Entries for locating text and elements
<<<<

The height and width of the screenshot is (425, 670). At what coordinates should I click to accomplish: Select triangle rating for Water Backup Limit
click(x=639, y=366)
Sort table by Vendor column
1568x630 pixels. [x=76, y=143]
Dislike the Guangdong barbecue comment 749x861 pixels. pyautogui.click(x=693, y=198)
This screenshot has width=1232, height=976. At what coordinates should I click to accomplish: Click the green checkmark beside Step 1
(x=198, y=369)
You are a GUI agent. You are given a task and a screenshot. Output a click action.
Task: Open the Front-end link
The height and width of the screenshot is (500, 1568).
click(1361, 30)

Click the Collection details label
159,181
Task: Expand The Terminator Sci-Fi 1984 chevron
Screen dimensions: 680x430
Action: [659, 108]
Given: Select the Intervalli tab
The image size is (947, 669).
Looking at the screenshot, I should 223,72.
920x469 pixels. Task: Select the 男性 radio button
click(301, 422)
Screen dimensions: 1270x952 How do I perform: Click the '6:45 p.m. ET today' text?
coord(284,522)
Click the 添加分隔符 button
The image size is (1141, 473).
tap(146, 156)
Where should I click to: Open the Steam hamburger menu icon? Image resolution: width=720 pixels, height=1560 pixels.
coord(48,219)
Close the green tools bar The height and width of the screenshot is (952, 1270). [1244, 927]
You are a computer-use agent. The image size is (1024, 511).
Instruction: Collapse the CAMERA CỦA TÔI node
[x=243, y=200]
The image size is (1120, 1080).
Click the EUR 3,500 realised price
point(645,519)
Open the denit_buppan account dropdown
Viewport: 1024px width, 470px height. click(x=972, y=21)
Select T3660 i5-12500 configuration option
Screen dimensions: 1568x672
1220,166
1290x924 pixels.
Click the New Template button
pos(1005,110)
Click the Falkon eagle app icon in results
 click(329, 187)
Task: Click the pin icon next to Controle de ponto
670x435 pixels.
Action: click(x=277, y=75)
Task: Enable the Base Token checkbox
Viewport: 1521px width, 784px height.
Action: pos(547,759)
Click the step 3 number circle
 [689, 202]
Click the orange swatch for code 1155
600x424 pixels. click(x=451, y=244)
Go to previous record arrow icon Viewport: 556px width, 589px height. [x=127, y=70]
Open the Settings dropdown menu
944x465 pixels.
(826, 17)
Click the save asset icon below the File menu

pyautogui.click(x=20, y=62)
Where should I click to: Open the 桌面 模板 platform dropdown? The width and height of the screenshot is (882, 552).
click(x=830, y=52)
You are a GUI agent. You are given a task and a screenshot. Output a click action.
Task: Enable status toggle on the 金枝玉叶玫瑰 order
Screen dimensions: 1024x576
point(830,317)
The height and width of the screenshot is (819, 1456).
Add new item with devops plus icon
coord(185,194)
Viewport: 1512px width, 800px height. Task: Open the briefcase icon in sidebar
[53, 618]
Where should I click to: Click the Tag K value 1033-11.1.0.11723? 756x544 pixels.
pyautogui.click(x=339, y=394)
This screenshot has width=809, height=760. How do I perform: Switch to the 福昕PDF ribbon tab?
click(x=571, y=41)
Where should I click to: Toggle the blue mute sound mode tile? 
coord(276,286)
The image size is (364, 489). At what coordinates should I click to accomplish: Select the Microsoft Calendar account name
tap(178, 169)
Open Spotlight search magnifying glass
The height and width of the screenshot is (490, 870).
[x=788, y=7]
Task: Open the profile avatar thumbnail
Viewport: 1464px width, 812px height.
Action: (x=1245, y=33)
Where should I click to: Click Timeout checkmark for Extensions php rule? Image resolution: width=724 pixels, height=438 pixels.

>>>>

Reproduce every item above word for word, leaving nothing out and changing nothing.

The height and width of the screenshot is (425, 670). At what coordinates should I click to accomplish: Select triangle rating for Water Backup Limit
click(x=639, y=366)
Sort table by Vendor column
1568x630 pixels. [x=76, y=143]
Dislike the Guangdong barbecue comment 749x861 pixels. pyautogui.click(x=693, y=198)
This screenshot has width=1232, height=976. At what coordinates should I click to accomplish: Click the green checkmark beside Step 1
(x=198, y=369)
You are a GUI agent. You are given a task and a screenshot. Output a click action.
Task: Open the Front-end link
The height and width of the screenshot is (500, 1568).
click(1361, 30)

Click the Collection details label
159,181
Task: Expand The Terminator Sci-Fi 1984 chevron
Screen dimensions: 680x430
Action: [659, 108]
Given: Select the Intervalli tab
The image size is (947, 669).
Looking at the screenshot, I should 223,72.
920x469 pixels. Task: Select the 男性 radio button
click(301, 422)
Screen dimensions: 1270x952 How do I perform: Click the '6:45 p.m. ET today' text?
coord(284,522)
Click the 添加分隔符 button
The image size is (1141, 473).
tap(146, 156)
Where should I click to: Open the Steam hamburger menu icon? Image resolution: width=720 pixels, height=1560 pixels.
coord(48,219)
Close the green tools bar The height and width of the screenshot is (952, 1270). [1244, 927]
You are a computer-use agent. The image size is (1024, 511).
Instruction: Collapse the CAMERA CỦA TÔI node
[x=243, y=200]
The image size is (1120, 1080).
Click the EUR 3,500 realised price
point(645,519)
Open the denit_buppan account dropdown
Viewport: 1024px width, 470px height. click(x=972, y=21)
Select T3660 i5-12500 configuration option
Screen dimensions: 1568x672
1220,166
1290x924 pixels.
Click the New Template button
pos(1005,110)
Click the Falkon eagle app icon in results
 click(329, 187)
Task: Click the pin icon next to Controle de ponto
670x435 pixels.
Action: click(x=277, y=75)
Task: Enable the Base Token checkbox
Viewport: 1521px width, 784px height.
Action: pos(547,759)
Click the step 3 number circle
 [689, 202]
Click the orange swatch for code 1155
600x424 pixels. click(x=451, y=244)
Go to previous record arrow icon Viewport: 556px width, 589px height. [x=127, y=70]
Open the Settings dropdown menu
944x465 pixels.
(826, 17)
Click the save asset icon below the File menu

pyautogui.click(x=20, y=62)
Where should I click to: Open the 桌面 模板 platform dropdown? The width and height of the screenshot is (882, 552).
click(x=830, y=52)
You are a GUI agent. You are given a task and a screenshot. Output a click action.
Task: Enable status toggle on the 金枝玉叶玫瑰 order
Screen dimensions: 1024x576
point(830,317)
The height and width of the screenshot is (819, 1456).
Add new item with devops plus icon
coord(185,194)
Viewport: 1512px width, 800px height. Task: Open the briefcase icon in sidebar
[53, 618]
Where should I click to: Click the Tag K value 1033-11.1.0.11723? 756x544 pixels.
pyautogui.click(x=339, y=394)
This screenshot has width=809, height=760. How do I perform: Switch to the 福昕PDF ribbon tab?
click(x=571, y=41)
Where should I click to: Toggle the blue mute sound mode tile? 
coord(276,286)
The image size is (364, 489). At what coordinates should I click to accomplish: Select the Microsoft Calendar account name
tap(178, 169)
Open Spotlight search magnifying glass
The height and width of the screenshot is (490, 870).
[x=788, y=7]
Task: Open the profile avatar thumbnail
Viewport: 1464px width, 812px height.
Action: (x=1245, y=33)
Where should I click to: Click Timeout checkmark for Extensions php rule? Image resolution: width=724 pixels, height=438 pixels.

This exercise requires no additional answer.